Vous pouvez même refuser d'aller au CHUV. Je n'ai jamais entendu qu'un médecin introduise son doigt de force (en mettant une camisole?); il suffit de parler poliment au médecin. Mais on doit aussi supporter les éventuelles conséquences d'un contrôle non accompli.

Écrit par : Ben Palmer | 02 septembre 2014

Si on part du postulat, selon lequel les "les gants roses" sont un coup de marketing génial, on a de la peine à comprendre pourquoi cette démarche ne peut être envisagée du côté du cancer spécifiquement masculin. L'appât du gain devrait amener à mettre en route une telle campagne.

Les fabricants de gants auraient-ils pensé que cela n'inciterait pas les hommes à se faire dépister ? Que ce serait trop frivole ou féminin, puisque le gimmick a déjà été utilisé pour le cancer du sein ? N'ont-ils trouvé personne pour lancer le truc ?
Il est bien possible, qu'une fois de plus, on ne puisse pas faire exactement pareil pour les hommes que pour les femmes. Il faudrait chercher une démarche qui puisse véritablement convaincre les hommes à prendre soin d'eux-mêmes.
Les seins sont perçus ( à tort ou à raison) comme quelque chose de dédramatisé depuis 20 ? 30 ? ans. Des seins nus ne choquent plus grand monde.
Peut-être que la prise en charge sérieuse du dépistage a rendu ce cancer moins terrifiant. Et après tout, cela se trouve à l'extérieur du corps, en quelque sorte.
On ne fait pas de campagne festive autour du dépistage du cancer de col de l'utérus...
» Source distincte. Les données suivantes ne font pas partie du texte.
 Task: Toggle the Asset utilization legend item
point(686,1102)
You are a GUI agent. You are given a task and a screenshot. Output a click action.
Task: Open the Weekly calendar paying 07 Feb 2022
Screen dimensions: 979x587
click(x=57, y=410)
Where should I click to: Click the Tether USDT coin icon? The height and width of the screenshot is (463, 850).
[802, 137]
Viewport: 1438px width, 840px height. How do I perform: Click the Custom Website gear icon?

Écrit par : Calendula | 02 septembre 2014

@Ben Palmer vous avez raison mais vous savez parfaitement que de nos jours il y a encore des (anciennement patients) "clients" qui n'oseront pas répondre non au toucher rectal présenté comme complément aux processus d'investigation.

Ayant eu un proche parent en cette situation je puis vous affirmer qu'en cas de refus les médecins insistent et insistent encore ce, disent-ils, pour le plus grand bien de la personne qui, anxieuse légitimement, finit par céder.
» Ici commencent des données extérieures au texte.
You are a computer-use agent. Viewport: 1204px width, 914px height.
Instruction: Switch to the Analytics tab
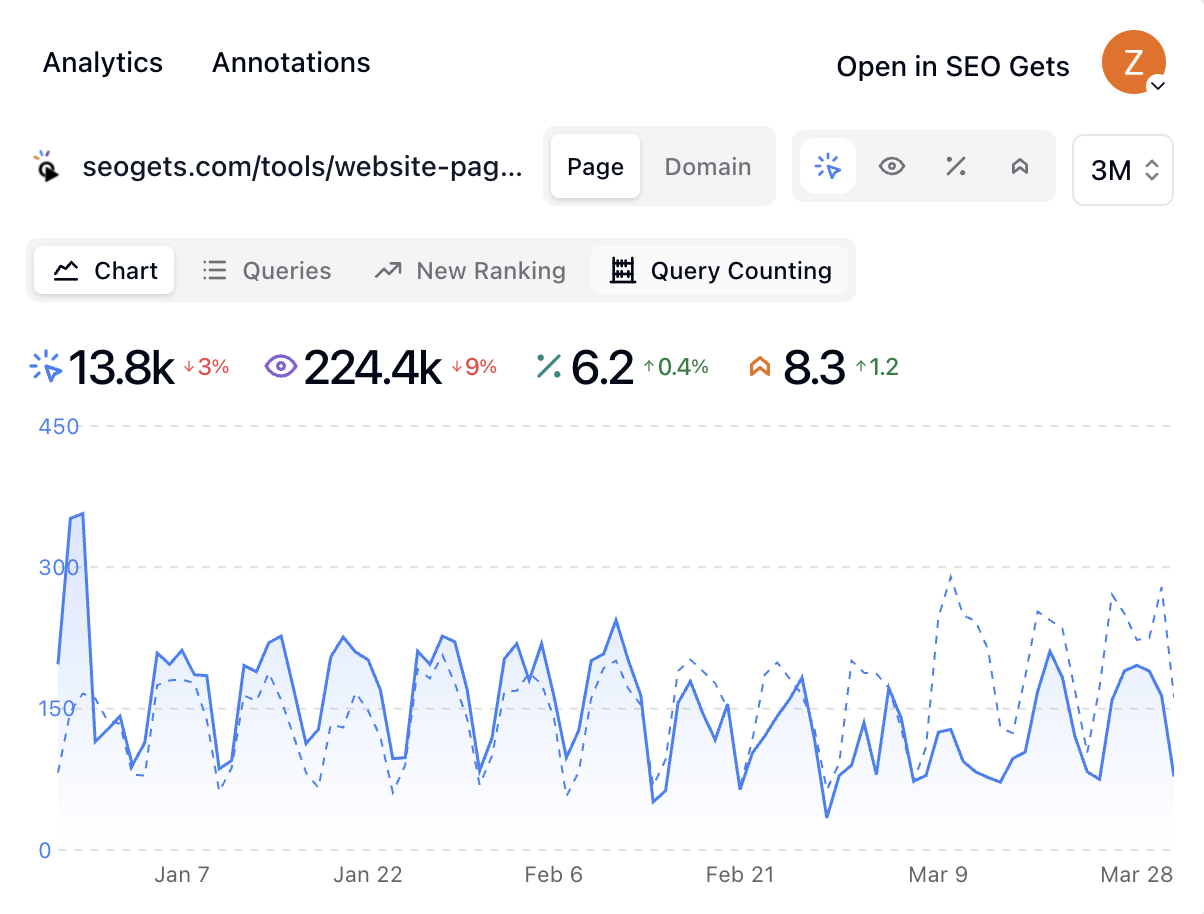click(103, 63)
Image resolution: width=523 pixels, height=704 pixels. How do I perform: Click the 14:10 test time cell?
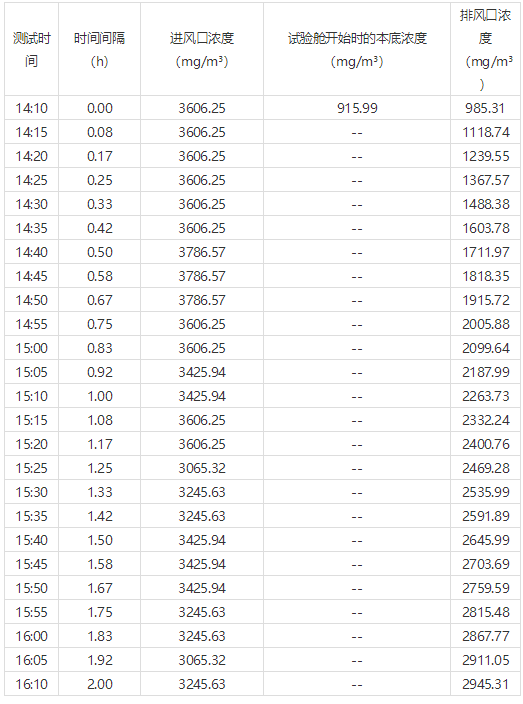(31, 108)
Écrit par : Myriam Kaiser | 02 septembre 2014

C'est nouveau, ça vient de sortir :

http://www.tdg.ch/societe/Apres-le-Bucket-Challenge-les-stars-se-touchent-l-entrejambe/story/25428976

Si j'ai bien compris, ça se passe sans gants.

Écrit par : Calendula | 02 septembre 2014

Les commentaires sont fermés.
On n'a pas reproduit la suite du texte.